With the realization that drug addiction can occur as a direct result of mental health issues, it is evident that if policy makers want to eradicate this problem, social infrastructure that supports the development of positive mental health is a plausible method to achieve this goal. Using a tightly knit web of mental health services in place to help individuals suffering with trauma, depression, and other significant life issues, society will be able to stop drug abuse before it even starts. This is because society will be able to help individuals deal with their problems before illegal drugs are needed to resolve the problem.

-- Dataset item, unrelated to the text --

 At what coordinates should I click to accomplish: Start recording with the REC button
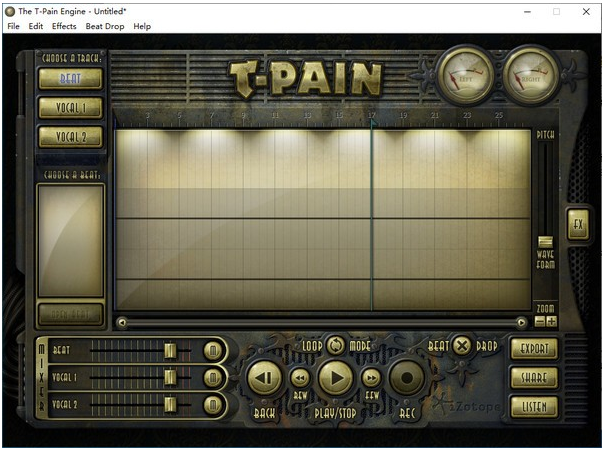407,378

Although the solution to this issue appears to be quite straightforward, there are a number of barriers to implementation. For example, the cost of providing comprehensive mental health and support services to all US residents would be overwhelming. In order to pay for such a program, the government may have to consider either raising taxes or eliminating other vital social service programs. This is perhaps the most pertinent reasons as to why such a program has not yet been developed and implemented. Even though the costs are quite exorbitant, one cannot help but wonder if the costs of implementing such a wide spread social program would eventually justify the costs. Billions of dollars are spent each year to investigate, arrest and prosecute drug dealers. If these billions were used on social programs, such as mental health services, over the course of time, society would notice considerable cost savings. However, until policymakers are willing to make such a bold move to stop drug use and abuse, it is evident that this practice will remain a pervasive social issue; one that simply cannot be resolved by current policy.

References

Abramovitz, M. (1999). Addiction. Current Health, 26(1), 26-30.

Anderson, G.A. (2004). Hospitality to strangers. America, 191(16), 10-13.

Betz, C., Mihalic, D., Pinto, M.E., Raffa, R.B. (2000). Could a common biochemical mechanism underlie addictions? Journal of Clinical Pharmacy & Therapeutics, 25(1), 11-20.

Just cause or just because. (2005). RAND Corporation. Accessed January 26, 2006 at: http://www.rand.org/pubs/monographs/2005/RAND_MG288.pdf.

Thoumi, F.E. (2005). The Colombian competitive advantage in illegal drugs: The role of policies and institutional changes. Journal of Drug Issues, 35(1), 7-25.